I spent my 20s and 30s trying to conform to the things of this world which, of course, left little room for an openness to life. After returning to the Church and remarrying at 50, the good Lord gave me children – 90 to be exact – in the religious education program I direct in my parish. He sure does work in mysterious ways and yes, has a real sense of humor too! I prefer to think of my past not as ‘wasted years’ but ‘hard lessons learned’ that brought me to my life today.
Mrs. B. says
Thank you for sharing this prayer – it’s the opposite of despair.
Teresa says
This touched me so much I can’t even speak of it.

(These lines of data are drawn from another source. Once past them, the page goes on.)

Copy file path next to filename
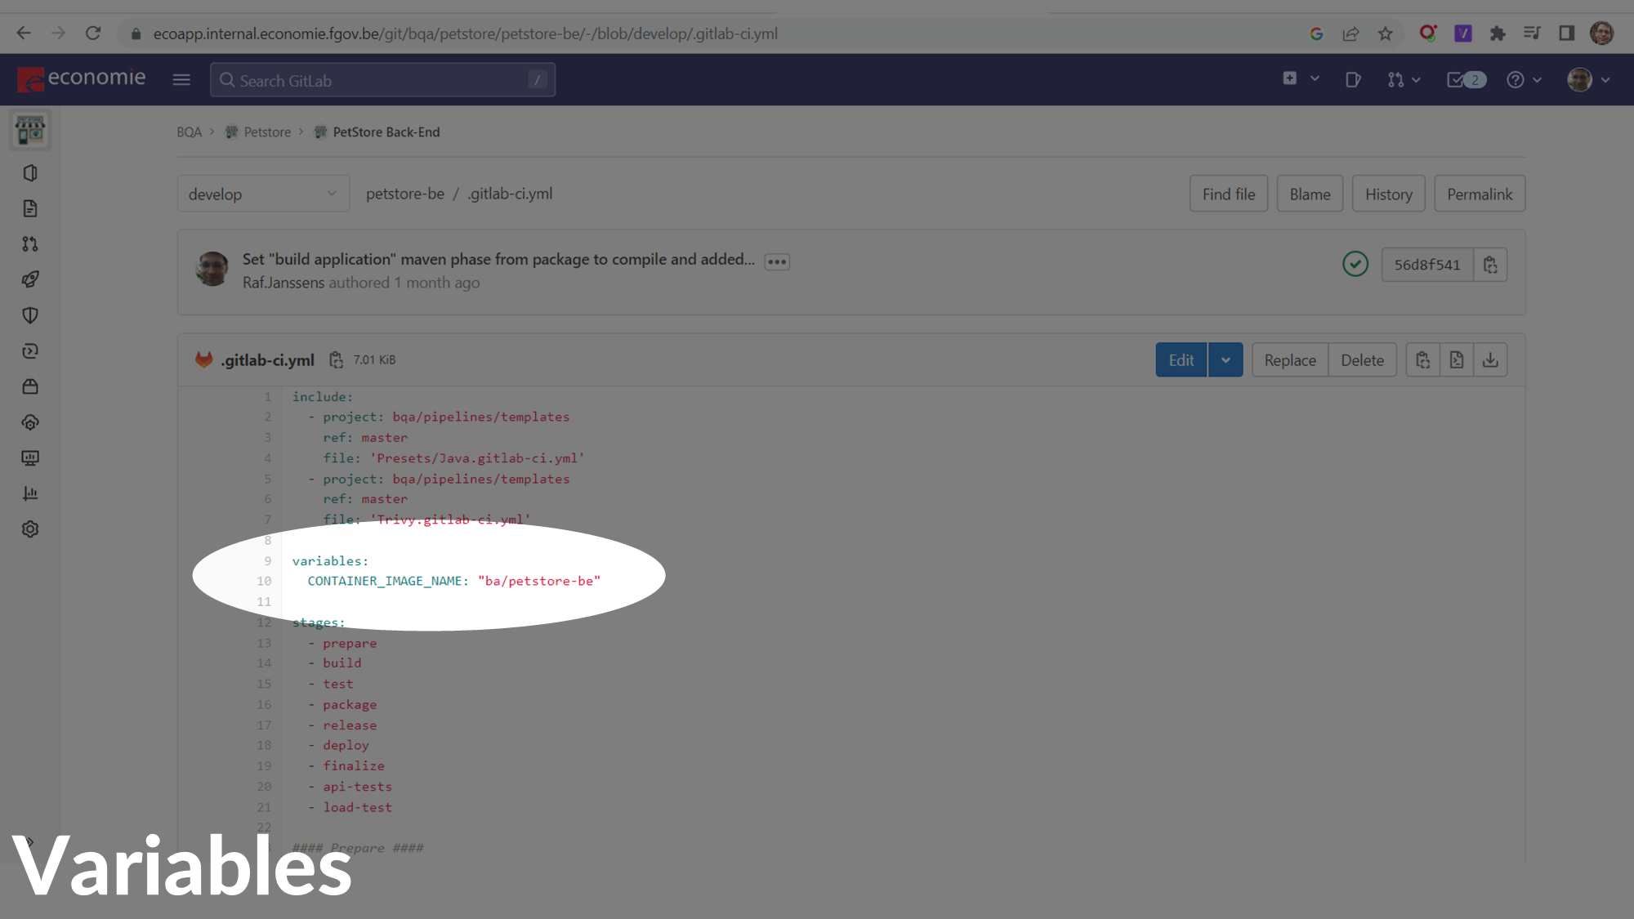Viewport: 1634px width, 919px height. 336,360
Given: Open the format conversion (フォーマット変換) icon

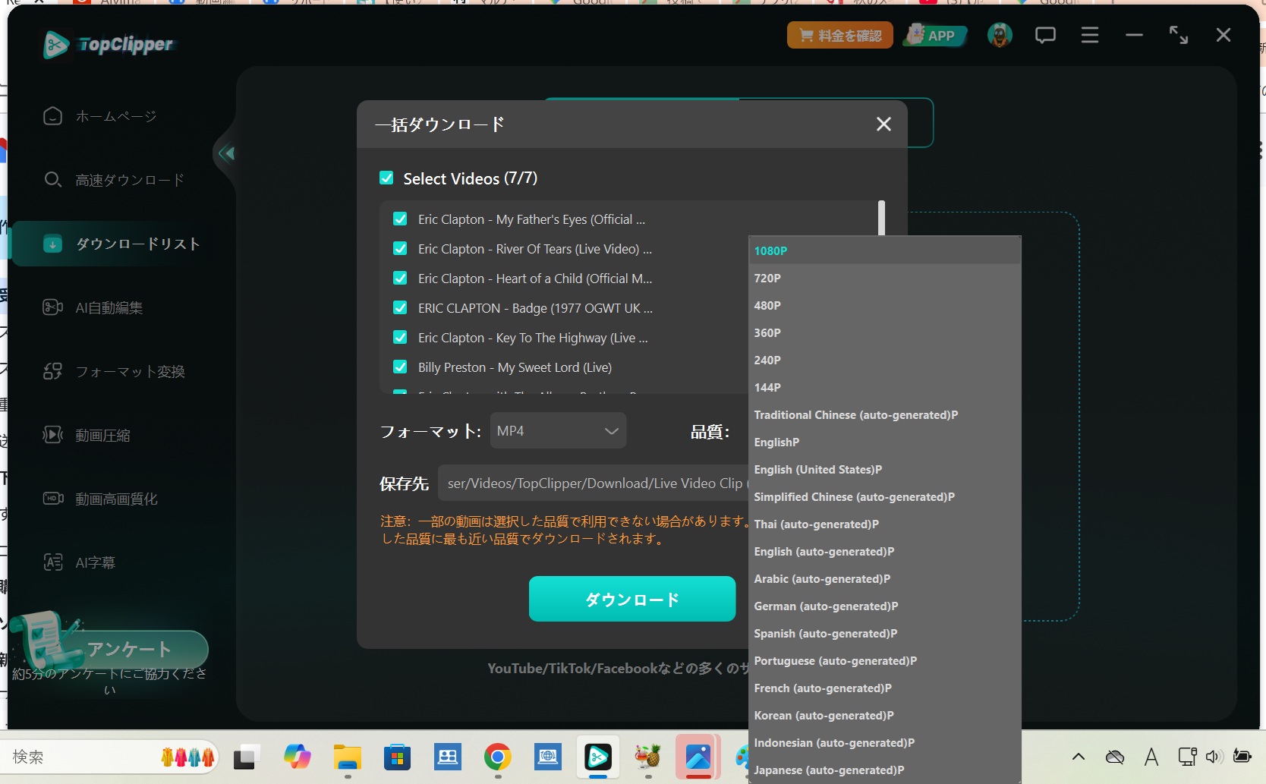Looking at the screenshot, I should (x=52, y=371).
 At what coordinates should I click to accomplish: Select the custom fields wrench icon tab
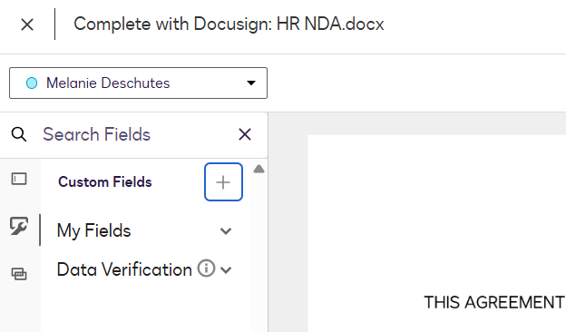click(x=19, y=227)
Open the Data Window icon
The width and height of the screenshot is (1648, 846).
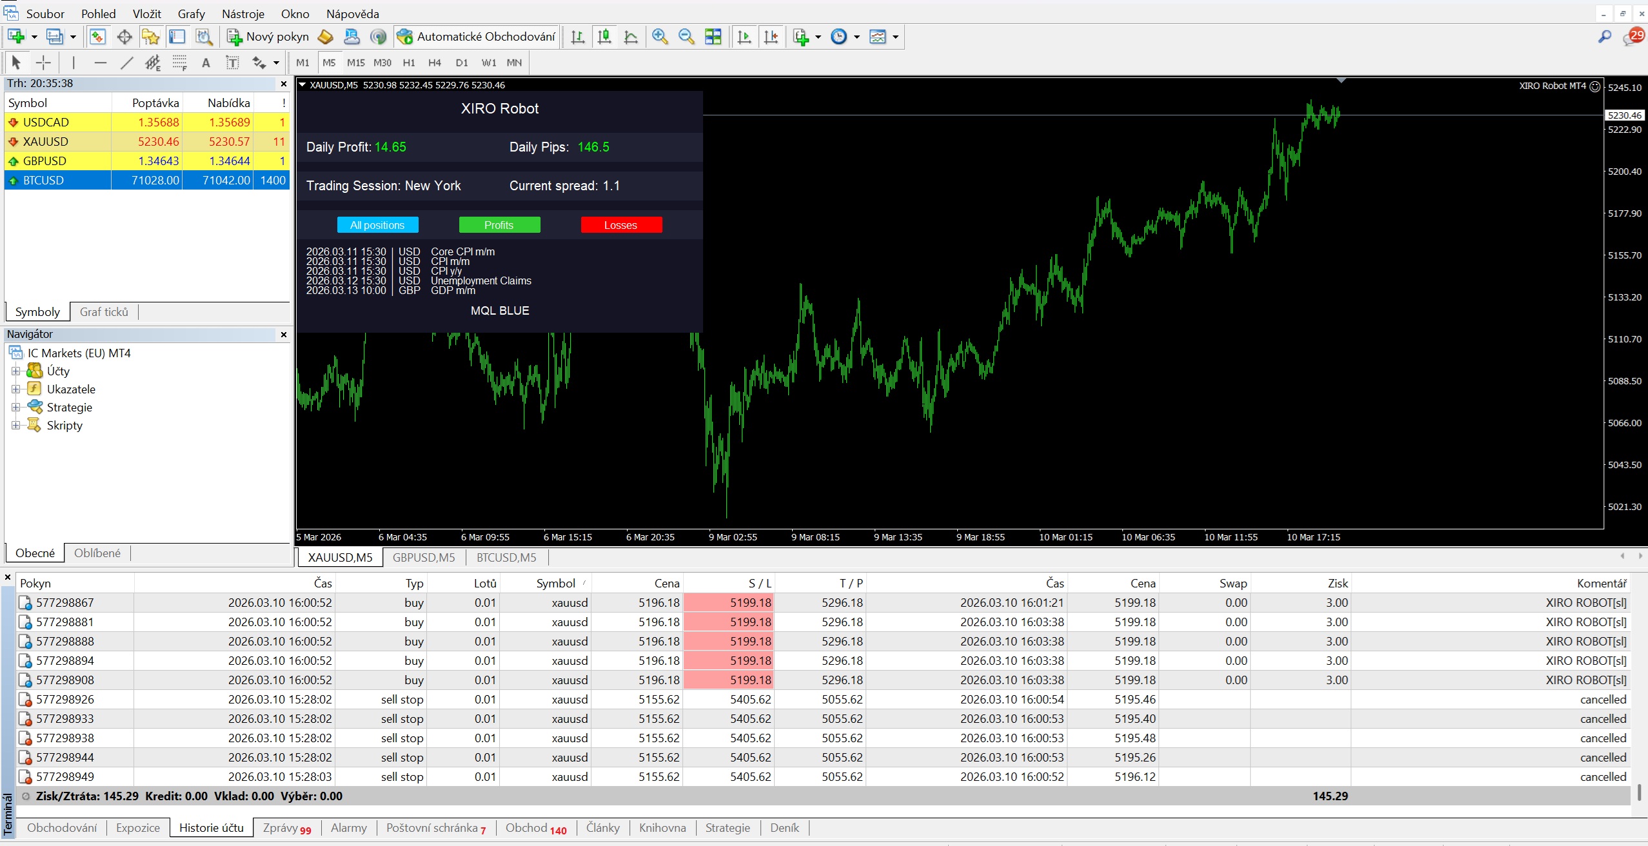(x=124, y=37)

Oh my dear sister in Christ – if you only knew what a comfort and balm your words have been.
Thank you.
Theresa (Haus Frau) says
I did have a pang after reading your post to the bride (all the while determined to save that advice for my five daughters who will need it someday!!) Thank you for that post, and this one. It gives me such peace!
Mrs. B. says
Leila, thank you for this. Just the other day I was thinking what mysteriously rich book the Psalms are, and how little I understand them… Thank you for this lesson in hope!
What a blog, what a blog!! 🙂
Chiara says
56, and teary, over many things; many sins, much cowardice, much simple self-absorbed stupidity. God bless you!!!
(WAIT — not like that — like, for real — !!)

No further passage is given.